> **WHAT THIS TASK INVOLVES**
Write out exactly the lines of the entries below from the one holding "CWI 9-YR RECERTIFICATION (125, 2387)" to the one holding "See company bulk pricing → (81, 145)", inclusive, and leave out all other lines.

> **LISTED RECORDS**
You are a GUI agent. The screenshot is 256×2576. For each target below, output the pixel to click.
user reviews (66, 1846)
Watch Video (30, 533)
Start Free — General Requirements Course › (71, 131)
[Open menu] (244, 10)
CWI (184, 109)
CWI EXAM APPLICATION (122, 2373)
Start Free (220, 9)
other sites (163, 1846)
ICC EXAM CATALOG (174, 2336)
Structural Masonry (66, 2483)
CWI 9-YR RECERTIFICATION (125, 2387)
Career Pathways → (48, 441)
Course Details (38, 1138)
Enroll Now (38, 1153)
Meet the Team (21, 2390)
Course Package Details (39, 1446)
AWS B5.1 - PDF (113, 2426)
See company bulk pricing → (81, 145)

==

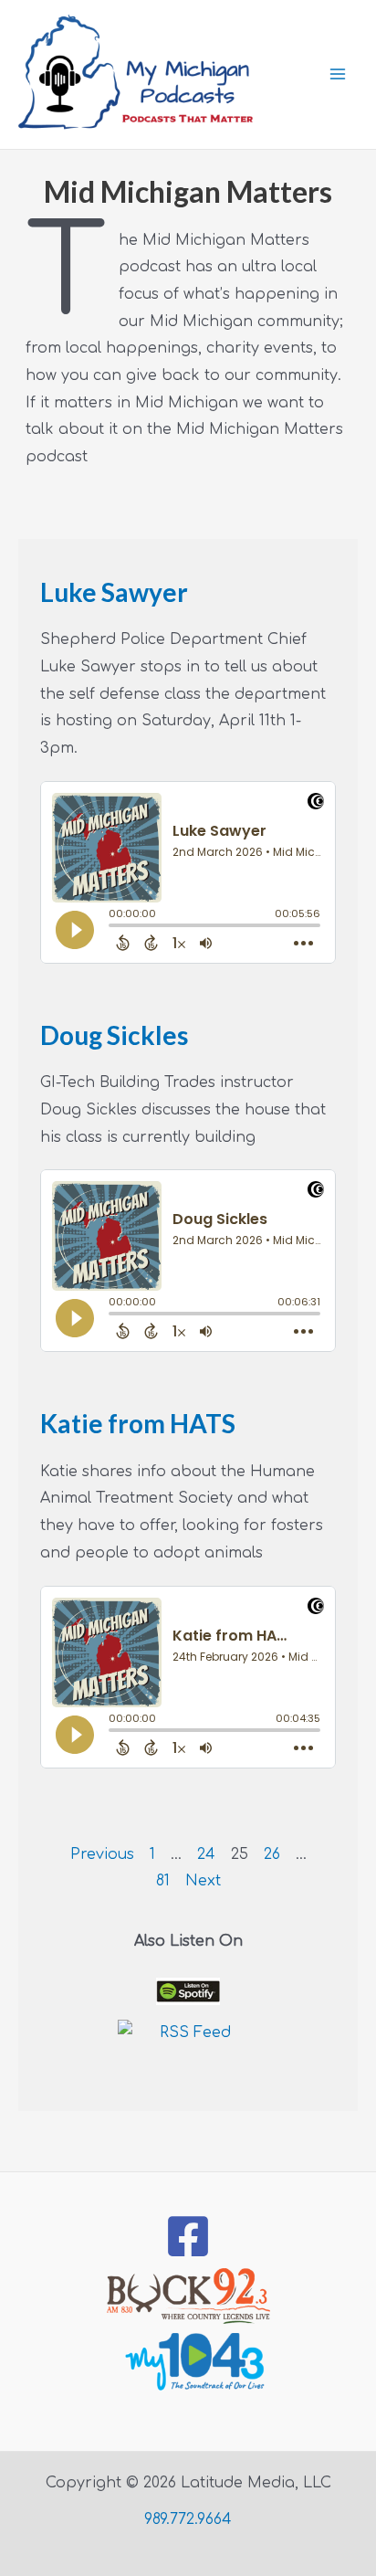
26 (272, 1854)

---

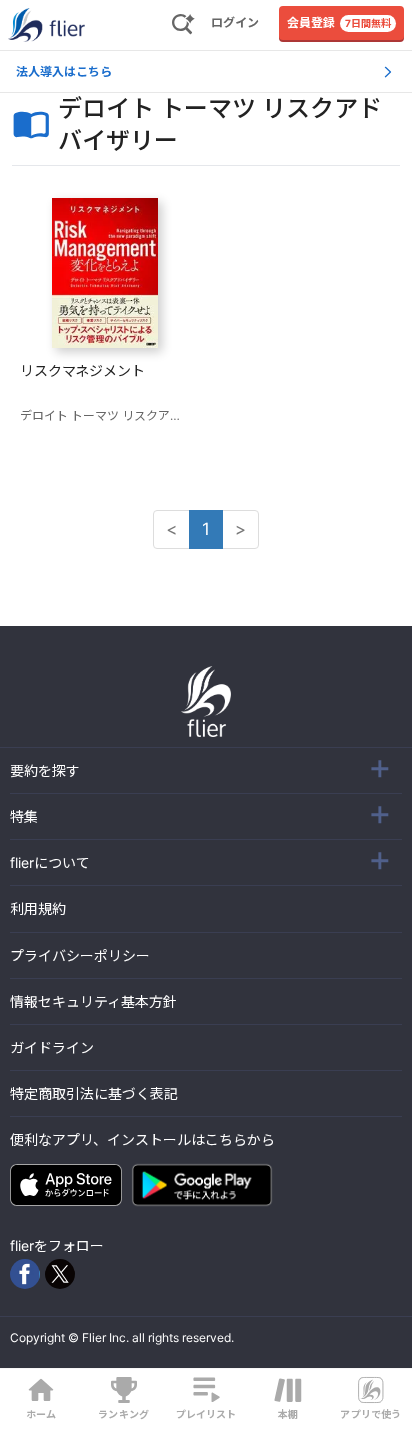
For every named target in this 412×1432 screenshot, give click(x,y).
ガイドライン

> **YOUR SOLUTION**
CWI 9-YR RECERTIFICATION (125, 2387)
Career Pathways → (48, 441)
Course Details (38, 1138)
Enroll Now (38, 1153)
Meet the Team (21, 2390)
Course Package Details (39, 1446)
AWS B5.1 - PDF (113, 2426)
See company bulk pricing → (81, 145)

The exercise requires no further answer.